Skip to main content

The Joy of Low Hanging Fruit, Part 2: the Dismay and the Delight

In the first post of this "Joy" series, I explained the problem: a procedure that runs in a daily batch job threatening to take more than a day to complete. Not a good situation.

I invited readers to analyze the situation and come up with their own solution before I continued. 

Now I continue!

My Dismay and My Delight – First, the Dismay

I was dismayed when I saw the implementation of reset_meme_status because I found in that procedure a cursor FOR loop that contained two non-query DML statements (. That is a classic "anti-pattern", meaning a general pattern of coding that should be avoided.

It should be avoided because the inserts and updates are changing the tables on a row-by-row basis, which maximizes the number of context switches and consequently greatly slows the performance of the code. Fortunately, this classic anti-pattern has a classic, well-defined solution: use BULK COLLECT and FORALL to switch from row-by-row processing to bulk processing.

Before moving on to explaining why it is also my delight, let's take a closer look at the anti-pattern. I am suggesting to you that you have a problem whenever you see code like this:

BEGIN
   FOR my_record IN (SELECT ...)
   LOOP
      INSERT ....
         and/or
      UPDATE ...
         and/or
      DELETE ...
   END LOOP;
END; 
 
Or like this:

BEGIN
   FOR my_index IN low_value .. high_value
   LOOP
      INSERT ....
         and/or
      UPDATE ...
         and/or
      DELETE ...
   END LOOP;
END; 

Furthermore, those SQL statements could be static (fixed at compile time, also referred to as embedded SQL) or dynamic (finalized at run time).

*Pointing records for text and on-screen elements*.
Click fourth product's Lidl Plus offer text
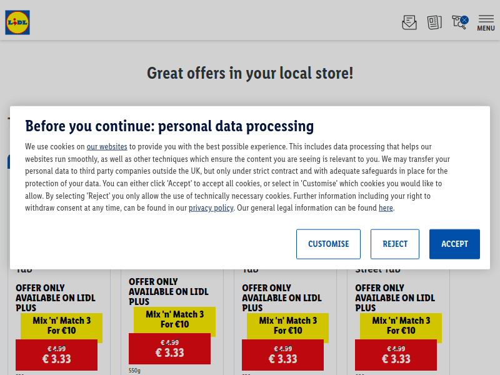 pos(395,298)
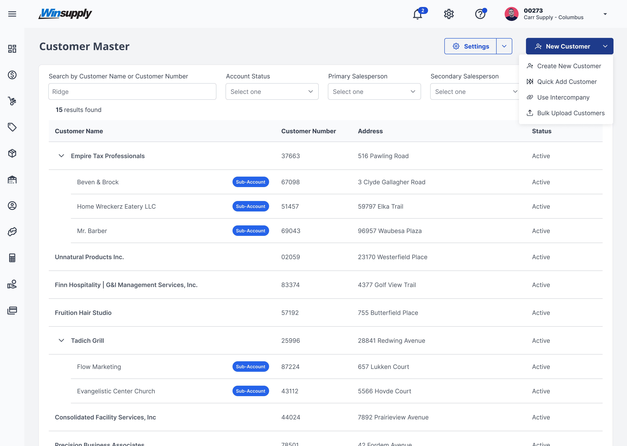Open the calculator sidebar icon

[12, 258]
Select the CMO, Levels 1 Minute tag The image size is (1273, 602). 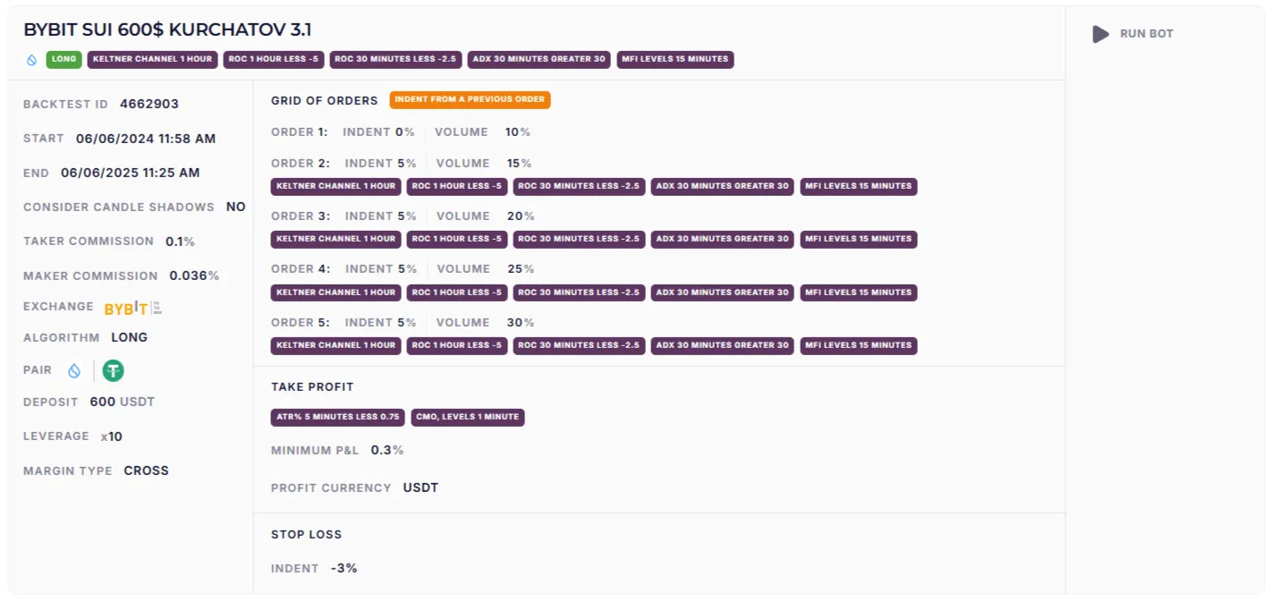(468, 417)
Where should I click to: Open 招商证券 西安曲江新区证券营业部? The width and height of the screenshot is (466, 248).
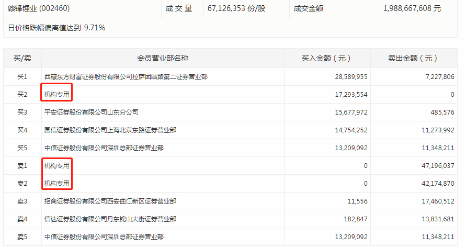pyautogui.click(x=110, y=201)
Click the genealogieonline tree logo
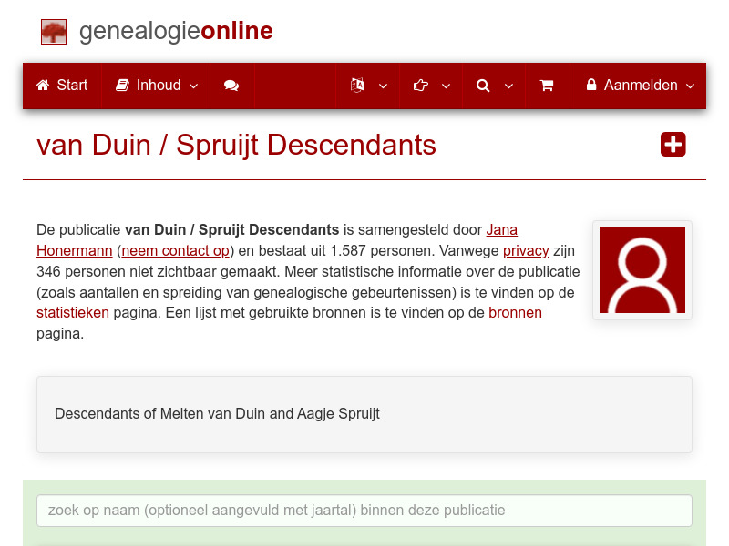This screenshot has width=729, height=546. click(x=53, y=31)
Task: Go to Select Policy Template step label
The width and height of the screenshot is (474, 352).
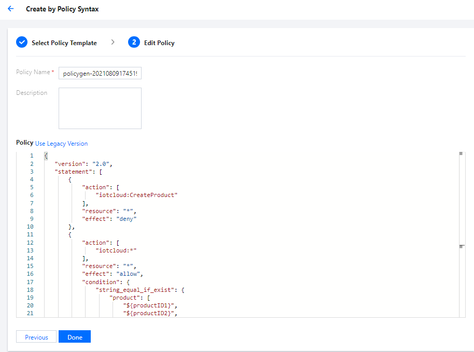Action: point(64,43)
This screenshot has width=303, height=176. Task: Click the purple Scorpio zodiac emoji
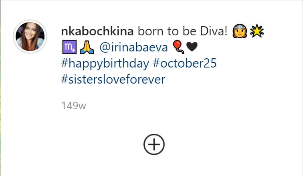(x=68, y=48)
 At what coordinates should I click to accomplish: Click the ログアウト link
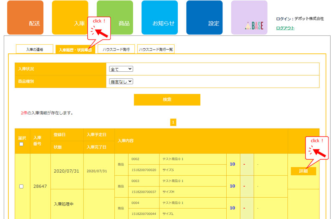285,28
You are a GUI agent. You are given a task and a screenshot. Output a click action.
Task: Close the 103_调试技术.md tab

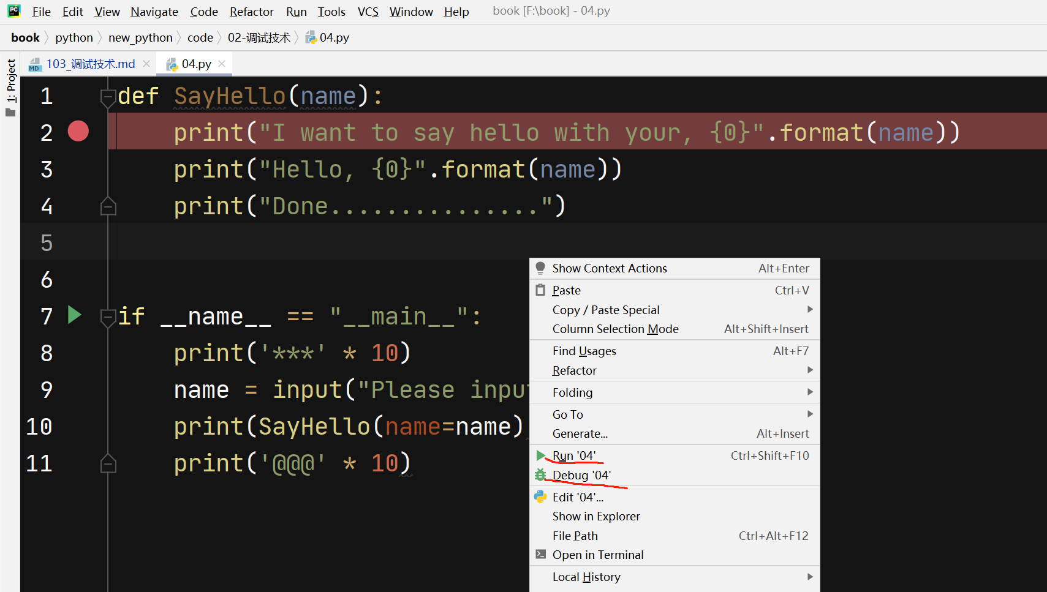tap(146, 64)
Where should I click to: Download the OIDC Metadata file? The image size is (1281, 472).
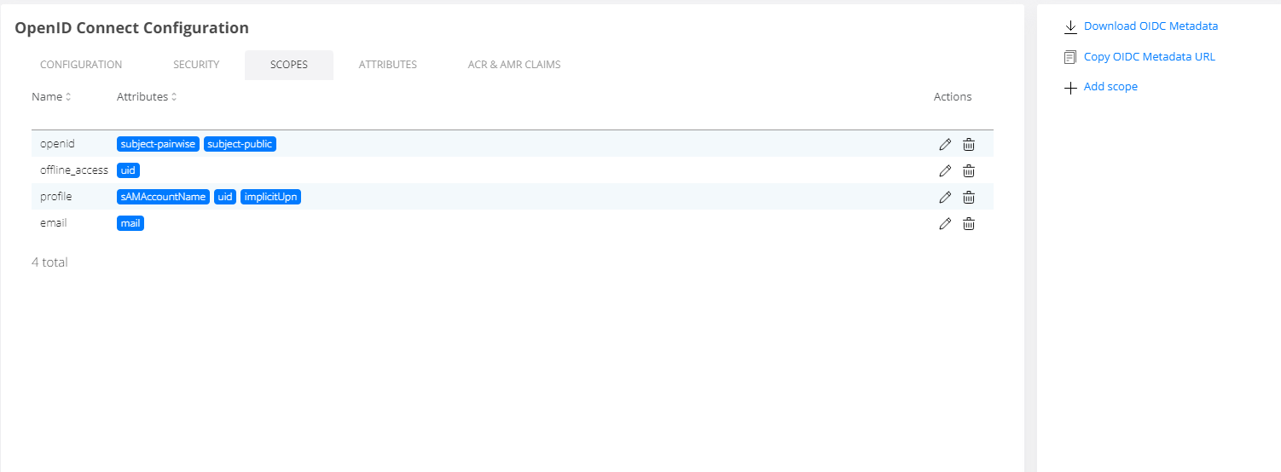(x=1150, y=26)
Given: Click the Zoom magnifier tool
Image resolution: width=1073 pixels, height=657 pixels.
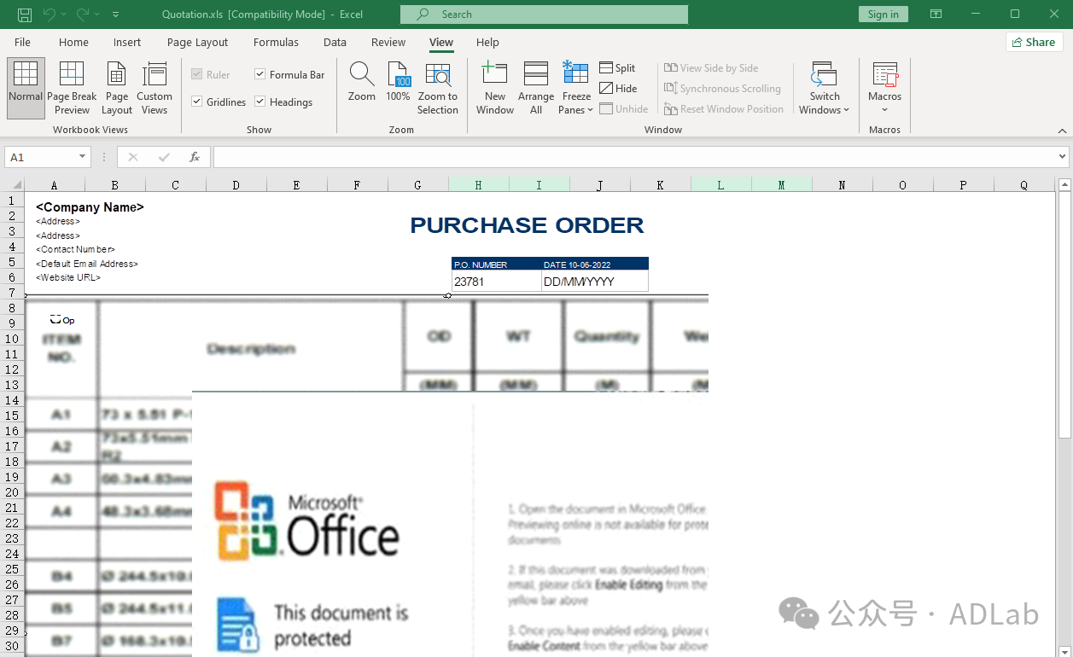Looking at the screenshot, I should point(362,83).
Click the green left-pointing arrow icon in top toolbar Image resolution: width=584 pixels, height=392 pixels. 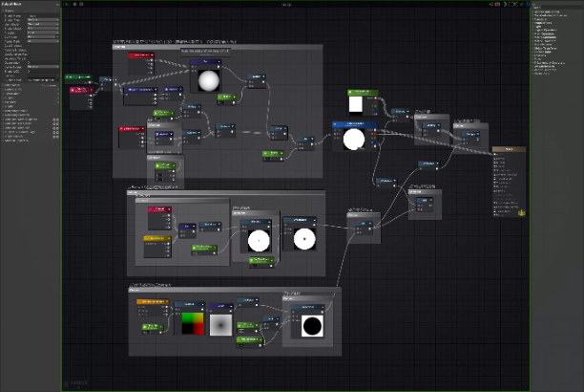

*To-do list*.
1 – In the low hanging fruit post, give the passage that opens with the words containing "I invited readers" and closes with "should be avoided." again, switching "procedure" to "program".
2 – Proceed with the low hanging fruit post, starting right after its last sentence.

*Results by task*.
1 –
I invited readers to analyze the situation and come up with their own solution before I continued. 

Now I continue!

My Dismay and My Delight – First, the Dismay

I was dismayed when I saw the implementation of reset_meme_status because I found in that program a cursor FOR loop that contained two non-query DML statements (. That is a classic "anti-pattern", meaning a general pattern of coding that should be avoided.

2 –
You might be wondering: why should this code cause a problem? Why should it run the SQL slowly? PL/SQL is supposed to be tightly integrated with SQL. Shouldn't Oracle be able to optimize this sort of code to run blazingly fast?

Well, let's give Oracle its due: it does optimize this code to run blazingly fast. The Oracle Database, SQL and PL/SQL are all very efficient. But however hot the fire, it can always get hotter right? So Oracle has built features into PL/SQL to make your code run even faster (hey, I would have said that even before I rejoined Oracle!).

The fundamental cause for the relative slowness of row-by-row-processing is that SQL statements are executed by a different runtime engine from PL/SQL statements. So Oracle must "switch" between them; these are called context switches and Oracle has paid lots of attention over the years to reduce the cost of a single context switch. That's good, because we are switching back and forth all the time.

For example, I create a simple function on top of SUBSTR:

CREATE OR REPLACE FUNCTION betwnstr (
   string_in   IN   VARCHAR2
 , start_in    IN   INTEGER
 , end_in      IN   INTEGER
)
   RETURN VARCHAR2
IS
BEGIN
   RETURN (SUBSTR (string_in, start_in, end_in - start_in + 1));
END;
/

I can then call it inside an SQL statement:
BEGIN
   FOR rec IN (SELECT betwnstr (last_name, 1, 5)
                 FROM employees)
   LOOP
      NULL;
   END LOOP;
END;

In this case, Oracle must switch from the SQL engine to the PL/SQL engine each time betwnstr is called.

Old timers like me can remember back in the days of Oracle8 and Oracle8i, when you rarely if ever called your own (aka, user-defined) function inside SQL, like I showed you above. It was simply too slow.

Now, we do this all the time, because Oracle sliced the time it takes to do the switch. And continues to look for new ways to do. Which is why, in Oracle Database 12c, you can use the WITH clause to define a function right inside your SQL statement and you can use the UDF pragma in your function definition: two techniques to reduce some context-switching overhead.


Still, another way to get around that overhead is to reduce the number of context switches needed. And that's what the bulk processing features of PL/SQL offer to us.


Consider the following figure:


I have a cursor FOR loop executing an update statement.

Each time the PL/SQL engine gets to the update, it stops, prepares the bind variables, and then passes a packet of info (the SQL string, the variables, and other data as well) to the SQL engine. The SQL engine "does its thing" and passes back a result set (or an error). This occurs for each update statement, whether there be two or two thousand.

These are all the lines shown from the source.